Fri

Jun 15
2007

Tim O'Reilly

Tim O'Reilly

Collective Intelligence in Word 2007 Spell Checker

Gregor Hochmuth wrote in from Berlin to point out how Microsoft is employing collective intelligence to automatically solicit information from its users to improve Word 2007's spell checker:

I thought you might enjoy this: When I was closing Word 2007 today, I was surprised to see the attached dialog pop-up. Microsoft's new spell checker asked me whether it could transmit certain unknown words and phrases that I used in the last several weeks.

Among them are choice examples like Wikipedia, Gladwell, shortcode and others -- words that were certainly not in the original distributable. I assume Microsoft will re-distribute the most frequently submitted words in an upcoming spell checker update. Brilliant! And it reminds of the way in which Google first introduced its "Did you mean...?" feature-- by tracking how users corrected their own spelling mistakes before re-trying a search.

Frankly, any company today that isn't doing this kind of thing is nuts. Learning from your users in real time and automatically improving your software based on what you learn is one of the things that distinguishes Web 2.0 ("Live Software") applications. Frankly, I'm a bit surprised that Microsoft asks permission. So many companies today (e.g. Google, Amazon) are collecting data from their users as a matter of course, and applying it for the benefit of other users.

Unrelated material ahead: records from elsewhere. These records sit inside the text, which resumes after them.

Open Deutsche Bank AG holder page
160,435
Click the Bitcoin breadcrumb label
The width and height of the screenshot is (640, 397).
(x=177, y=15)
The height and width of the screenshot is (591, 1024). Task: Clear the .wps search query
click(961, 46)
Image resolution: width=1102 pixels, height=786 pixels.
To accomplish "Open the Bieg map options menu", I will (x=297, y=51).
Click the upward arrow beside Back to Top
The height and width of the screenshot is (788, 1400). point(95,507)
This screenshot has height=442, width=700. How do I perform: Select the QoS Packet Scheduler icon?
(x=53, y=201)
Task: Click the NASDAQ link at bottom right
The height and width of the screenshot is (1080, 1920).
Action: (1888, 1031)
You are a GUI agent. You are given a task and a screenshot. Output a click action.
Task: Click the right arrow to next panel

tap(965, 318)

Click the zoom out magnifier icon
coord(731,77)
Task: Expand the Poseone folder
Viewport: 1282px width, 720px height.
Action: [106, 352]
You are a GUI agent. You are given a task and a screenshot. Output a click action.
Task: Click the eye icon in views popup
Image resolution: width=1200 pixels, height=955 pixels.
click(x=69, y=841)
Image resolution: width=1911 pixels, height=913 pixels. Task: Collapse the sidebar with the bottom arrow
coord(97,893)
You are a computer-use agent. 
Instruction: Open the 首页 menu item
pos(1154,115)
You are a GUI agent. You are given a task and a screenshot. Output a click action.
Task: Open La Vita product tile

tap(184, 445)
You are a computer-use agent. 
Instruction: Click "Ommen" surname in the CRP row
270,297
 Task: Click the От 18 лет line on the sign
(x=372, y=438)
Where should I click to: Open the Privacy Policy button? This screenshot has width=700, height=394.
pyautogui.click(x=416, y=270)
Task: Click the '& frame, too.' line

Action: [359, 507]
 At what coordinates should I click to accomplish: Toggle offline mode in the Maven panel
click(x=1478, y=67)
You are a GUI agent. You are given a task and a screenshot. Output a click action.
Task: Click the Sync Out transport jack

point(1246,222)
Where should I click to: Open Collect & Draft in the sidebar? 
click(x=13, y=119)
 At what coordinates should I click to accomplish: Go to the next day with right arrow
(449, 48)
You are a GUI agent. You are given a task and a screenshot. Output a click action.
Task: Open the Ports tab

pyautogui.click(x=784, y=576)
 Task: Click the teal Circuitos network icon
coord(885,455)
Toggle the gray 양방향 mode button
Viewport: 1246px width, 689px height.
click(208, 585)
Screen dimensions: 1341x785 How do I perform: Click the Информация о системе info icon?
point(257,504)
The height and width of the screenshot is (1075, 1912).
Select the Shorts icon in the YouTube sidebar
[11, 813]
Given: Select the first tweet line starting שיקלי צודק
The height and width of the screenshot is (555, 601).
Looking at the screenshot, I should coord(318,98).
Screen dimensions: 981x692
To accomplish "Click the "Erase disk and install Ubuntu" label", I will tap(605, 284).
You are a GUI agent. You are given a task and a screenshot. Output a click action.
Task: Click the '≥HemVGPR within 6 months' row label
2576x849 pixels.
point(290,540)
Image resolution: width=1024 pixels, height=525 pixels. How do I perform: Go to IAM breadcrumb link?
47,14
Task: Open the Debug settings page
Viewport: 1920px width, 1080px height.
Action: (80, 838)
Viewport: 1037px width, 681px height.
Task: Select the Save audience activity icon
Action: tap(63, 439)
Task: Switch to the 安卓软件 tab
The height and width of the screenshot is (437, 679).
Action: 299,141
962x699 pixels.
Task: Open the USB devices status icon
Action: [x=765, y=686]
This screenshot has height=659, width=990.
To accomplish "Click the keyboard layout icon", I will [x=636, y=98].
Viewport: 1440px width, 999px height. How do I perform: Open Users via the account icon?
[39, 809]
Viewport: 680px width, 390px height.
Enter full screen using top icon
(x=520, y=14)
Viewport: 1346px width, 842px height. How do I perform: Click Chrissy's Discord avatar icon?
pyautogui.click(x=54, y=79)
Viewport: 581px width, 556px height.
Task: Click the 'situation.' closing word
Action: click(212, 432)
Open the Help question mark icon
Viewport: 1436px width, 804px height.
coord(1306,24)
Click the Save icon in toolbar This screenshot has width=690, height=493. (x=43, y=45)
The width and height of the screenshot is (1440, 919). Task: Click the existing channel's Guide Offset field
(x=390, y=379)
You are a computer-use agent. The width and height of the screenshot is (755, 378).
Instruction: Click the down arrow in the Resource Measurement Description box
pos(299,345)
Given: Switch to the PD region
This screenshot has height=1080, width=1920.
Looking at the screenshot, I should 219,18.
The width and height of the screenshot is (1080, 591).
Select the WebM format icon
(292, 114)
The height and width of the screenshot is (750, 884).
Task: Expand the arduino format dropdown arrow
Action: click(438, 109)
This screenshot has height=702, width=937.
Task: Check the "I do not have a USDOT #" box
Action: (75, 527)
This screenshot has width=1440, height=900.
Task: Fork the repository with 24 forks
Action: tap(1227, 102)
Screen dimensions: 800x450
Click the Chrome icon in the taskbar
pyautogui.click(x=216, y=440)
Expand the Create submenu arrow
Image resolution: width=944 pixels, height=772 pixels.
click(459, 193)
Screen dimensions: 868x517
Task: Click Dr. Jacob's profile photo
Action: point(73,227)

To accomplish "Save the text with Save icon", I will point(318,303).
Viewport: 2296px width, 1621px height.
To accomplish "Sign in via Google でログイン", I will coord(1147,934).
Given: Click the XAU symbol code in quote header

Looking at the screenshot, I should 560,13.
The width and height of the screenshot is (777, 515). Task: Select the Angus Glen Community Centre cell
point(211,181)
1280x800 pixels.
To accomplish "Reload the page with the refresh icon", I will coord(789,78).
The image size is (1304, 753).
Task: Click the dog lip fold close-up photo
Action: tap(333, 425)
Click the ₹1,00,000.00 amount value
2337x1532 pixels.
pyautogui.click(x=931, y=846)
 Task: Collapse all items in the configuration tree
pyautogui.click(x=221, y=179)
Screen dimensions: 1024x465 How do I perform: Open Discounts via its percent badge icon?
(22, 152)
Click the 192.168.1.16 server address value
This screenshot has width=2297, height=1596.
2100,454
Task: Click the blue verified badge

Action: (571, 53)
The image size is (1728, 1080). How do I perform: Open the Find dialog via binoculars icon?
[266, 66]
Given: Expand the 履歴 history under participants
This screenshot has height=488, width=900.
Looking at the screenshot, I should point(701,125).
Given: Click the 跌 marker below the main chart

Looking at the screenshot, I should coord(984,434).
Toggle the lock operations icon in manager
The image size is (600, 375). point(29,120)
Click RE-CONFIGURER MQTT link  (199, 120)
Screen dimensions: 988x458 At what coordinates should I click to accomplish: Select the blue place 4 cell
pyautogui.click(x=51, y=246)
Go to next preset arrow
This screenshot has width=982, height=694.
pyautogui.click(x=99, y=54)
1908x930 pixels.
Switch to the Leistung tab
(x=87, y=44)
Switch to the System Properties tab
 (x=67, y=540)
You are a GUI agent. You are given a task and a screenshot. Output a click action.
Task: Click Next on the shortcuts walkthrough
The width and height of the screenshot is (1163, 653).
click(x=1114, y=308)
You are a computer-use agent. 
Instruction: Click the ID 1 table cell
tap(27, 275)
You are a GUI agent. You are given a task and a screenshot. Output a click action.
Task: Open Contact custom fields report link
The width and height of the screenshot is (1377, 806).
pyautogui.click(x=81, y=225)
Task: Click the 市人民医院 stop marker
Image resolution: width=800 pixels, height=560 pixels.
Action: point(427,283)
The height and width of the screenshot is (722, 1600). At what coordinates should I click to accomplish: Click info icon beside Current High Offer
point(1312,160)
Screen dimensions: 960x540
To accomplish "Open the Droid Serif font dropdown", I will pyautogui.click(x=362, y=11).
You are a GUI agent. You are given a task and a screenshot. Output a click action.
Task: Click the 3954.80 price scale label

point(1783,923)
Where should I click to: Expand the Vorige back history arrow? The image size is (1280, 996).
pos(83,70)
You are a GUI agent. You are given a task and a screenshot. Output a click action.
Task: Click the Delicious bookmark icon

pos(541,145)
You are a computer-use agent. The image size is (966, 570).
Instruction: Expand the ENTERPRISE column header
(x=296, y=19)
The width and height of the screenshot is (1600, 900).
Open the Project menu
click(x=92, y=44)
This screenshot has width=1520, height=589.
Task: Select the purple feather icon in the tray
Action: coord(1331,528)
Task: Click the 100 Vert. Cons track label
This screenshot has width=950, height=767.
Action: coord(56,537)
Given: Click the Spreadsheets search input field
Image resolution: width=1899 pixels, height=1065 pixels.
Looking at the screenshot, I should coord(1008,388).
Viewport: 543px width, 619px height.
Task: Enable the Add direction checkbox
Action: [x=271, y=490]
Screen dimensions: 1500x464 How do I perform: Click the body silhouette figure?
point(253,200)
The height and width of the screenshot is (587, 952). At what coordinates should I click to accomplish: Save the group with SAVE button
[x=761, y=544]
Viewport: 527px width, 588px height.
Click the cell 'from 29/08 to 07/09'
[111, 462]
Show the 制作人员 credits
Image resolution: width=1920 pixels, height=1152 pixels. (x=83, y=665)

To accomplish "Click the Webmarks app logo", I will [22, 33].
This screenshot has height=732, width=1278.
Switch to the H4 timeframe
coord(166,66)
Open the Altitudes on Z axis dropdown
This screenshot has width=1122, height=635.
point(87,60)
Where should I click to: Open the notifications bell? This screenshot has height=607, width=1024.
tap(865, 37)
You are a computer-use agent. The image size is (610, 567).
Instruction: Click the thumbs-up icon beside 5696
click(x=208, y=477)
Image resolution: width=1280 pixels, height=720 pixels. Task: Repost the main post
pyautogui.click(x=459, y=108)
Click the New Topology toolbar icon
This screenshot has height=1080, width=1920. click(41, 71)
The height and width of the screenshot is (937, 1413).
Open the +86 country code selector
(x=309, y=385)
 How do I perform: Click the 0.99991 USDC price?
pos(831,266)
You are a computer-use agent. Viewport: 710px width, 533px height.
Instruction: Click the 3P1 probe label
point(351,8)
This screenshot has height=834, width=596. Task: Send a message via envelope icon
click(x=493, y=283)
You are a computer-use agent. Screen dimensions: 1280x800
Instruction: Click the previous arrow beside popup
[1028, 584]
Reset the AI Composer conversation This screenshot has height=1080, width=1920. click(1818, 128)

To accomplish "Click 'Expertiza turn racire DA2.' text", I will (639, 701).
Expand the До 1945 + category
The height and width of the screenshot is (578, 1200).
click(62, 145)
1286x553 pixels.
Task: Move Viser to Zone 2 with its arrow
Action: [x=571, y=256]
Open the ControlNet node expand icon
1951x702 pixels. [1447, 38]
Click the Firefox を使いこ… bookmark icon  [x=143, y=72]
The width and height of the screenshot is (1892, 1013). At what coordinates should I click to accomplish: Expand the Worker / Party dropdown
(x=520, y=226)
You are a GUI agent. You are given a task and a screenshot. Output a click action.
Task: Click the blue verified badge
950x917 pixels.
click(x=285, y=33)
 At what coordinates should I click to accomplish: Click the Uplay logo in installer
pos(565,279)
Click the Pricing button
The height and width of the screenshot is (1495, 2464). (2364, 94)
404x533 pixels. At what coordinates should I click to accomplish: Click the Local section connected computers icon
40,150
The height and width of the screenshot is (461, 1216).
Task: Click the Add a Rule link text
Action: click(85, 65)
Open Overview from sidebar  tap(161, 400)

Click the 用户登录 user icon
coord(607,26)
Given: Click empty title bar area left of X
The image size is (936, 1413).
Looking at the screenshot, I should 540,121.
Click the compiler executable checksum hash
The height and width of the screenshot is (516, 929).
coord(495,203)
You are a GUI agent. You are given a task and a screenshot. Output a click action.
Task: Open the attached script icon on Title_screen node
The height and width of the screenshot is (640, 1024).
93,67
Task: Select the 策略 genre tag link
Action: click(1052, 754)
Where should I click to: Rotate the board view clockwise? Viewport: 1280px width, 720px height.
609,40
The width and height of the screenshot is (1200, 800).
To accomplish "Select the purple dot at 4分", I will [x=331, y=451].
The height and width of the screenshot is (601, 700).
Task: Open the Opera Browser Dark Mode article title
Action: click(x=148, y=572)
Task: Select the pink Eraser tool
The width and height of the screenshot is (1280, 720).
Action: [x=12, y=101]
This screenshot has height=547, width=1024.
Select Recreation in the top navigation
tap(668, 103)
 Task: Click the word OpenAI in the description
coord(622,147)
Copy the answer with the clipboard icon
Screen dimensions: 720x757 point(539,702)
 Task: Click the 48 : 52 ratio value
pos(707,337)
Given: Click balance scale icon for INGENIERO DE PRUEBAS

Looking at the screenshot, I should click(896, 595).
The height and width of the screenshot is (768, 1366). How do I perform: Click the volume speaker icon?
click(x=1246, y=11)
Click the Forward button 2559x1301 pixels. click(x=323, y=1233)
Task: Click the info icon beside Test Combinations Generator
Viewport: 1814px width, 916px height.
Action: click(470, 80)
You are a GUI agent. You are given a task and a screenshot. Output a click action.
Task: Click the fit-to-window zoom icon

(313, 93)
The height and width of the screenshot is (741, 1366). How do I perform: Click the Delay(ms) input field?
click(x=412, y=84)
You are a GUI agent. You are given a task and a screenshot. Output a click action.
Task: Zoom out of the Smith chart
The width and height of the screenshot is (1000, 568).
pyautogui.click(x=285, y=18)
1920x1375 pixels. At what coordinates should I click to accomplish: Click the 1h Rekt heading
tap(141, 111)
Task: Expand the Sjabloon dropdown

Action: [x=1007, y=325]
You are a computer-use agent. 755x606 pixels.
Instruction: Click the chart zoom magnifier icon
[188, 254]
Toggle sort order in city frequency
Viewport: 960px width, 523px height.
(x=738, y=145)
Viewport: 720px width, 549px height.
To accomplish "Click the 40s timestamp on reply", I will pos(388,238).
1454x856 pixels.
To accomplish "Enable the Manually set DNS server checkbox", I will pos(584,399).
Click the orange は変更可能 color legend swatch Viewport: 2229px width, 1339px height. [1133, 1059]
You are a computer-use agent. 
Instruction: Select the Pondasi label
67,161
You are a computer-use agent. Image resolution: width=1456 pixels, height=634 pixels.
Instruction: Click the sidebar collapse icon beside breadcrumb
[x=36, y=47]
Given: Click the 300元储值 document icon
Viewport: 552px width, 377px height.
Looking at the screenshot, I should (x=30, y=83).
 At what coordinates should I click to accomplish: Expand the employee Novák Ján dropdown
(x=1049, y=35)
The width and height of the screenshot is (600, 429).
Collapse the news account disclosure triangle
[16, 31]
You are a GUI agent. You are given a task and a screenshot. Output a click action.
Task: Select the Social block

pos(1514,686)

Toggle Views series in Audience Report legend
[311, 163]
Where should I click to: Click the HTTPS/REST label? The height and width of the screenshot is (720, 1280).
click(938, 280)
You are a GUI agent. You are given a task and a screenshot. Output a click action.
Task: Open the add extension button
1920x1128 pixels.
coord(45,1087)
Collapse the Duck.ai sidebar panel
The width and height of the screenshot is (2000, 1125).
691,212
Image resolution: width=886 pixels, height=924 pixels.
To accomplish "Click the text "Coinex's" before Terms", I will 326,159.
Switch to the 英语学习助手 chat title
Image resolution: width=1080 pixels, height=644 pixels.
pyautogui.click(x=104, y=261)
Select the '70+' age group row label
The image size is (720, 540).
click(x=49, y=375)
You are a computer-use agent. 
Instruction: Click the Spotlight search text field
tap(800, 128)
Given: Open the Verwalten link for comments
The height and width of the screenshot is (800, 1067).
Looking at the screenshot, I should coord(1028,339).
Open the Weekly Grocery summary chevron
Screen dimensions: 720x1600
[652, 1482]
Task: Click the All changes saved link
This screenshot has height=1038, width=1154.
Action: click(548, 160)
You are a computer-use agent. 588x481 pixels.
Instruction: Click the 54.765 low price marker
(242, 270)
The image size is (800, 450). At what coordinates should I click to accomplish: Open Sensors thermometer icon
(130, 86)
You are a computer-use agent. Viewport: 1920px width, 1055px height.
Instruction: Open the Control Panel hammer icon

I'm curious about changing mores with regard to this kind of data collection, when its use is limited to improving the software. Do you think it should be "opt in" or "opt out"?


tags: web 2.0  | comments: 14   | Sphere It
submit:

 
Previous  |  Next

0 TrackBacks

TrackBack URL for this entry: http://blogs.oreilly.com/cgi-bin/mt/mt-t.cgi/5607

Comments: 14

  Chris Vail [06.15.07 11:16 AM]

The question is, to what purpose is the software being improved? If the purpose is reducing the privacy of the user, for example, then this needs the user's informed consent. "Improving the user experience" is in the eye (ear?) of the beholder; probably users should be informed that the application is using their inputs to improve itself, and they should be able to opt out of that process (life is complicated, people are paranoid).

Open source software has a good balance; you can see what the code is doing, and you can voluntarily submit improvements yourself. So maybe an open source application that automatically improves itself (and allows users to update/correct/remove the relevant improvements) is the way to go.

  Duh [06.15.07 11:23 AM]

In this case, MicroSoft got it right. If you go to Google and punch in your words then you're already giving Google information. Word is different. People write private, confidential, proprietary and classified documents with Word. Sending back unknown words or phrases without express permission could constitute actual crimes and put MS at legal risk.

  Chris Smith [06.15.07 11:29 AM]

I would normally assume that anything that happens on a company's servers could be used for improvements, unless you opt out. On the other hand, anything that happens locally on the user's computer should only be sent/used if they explicitly opt in.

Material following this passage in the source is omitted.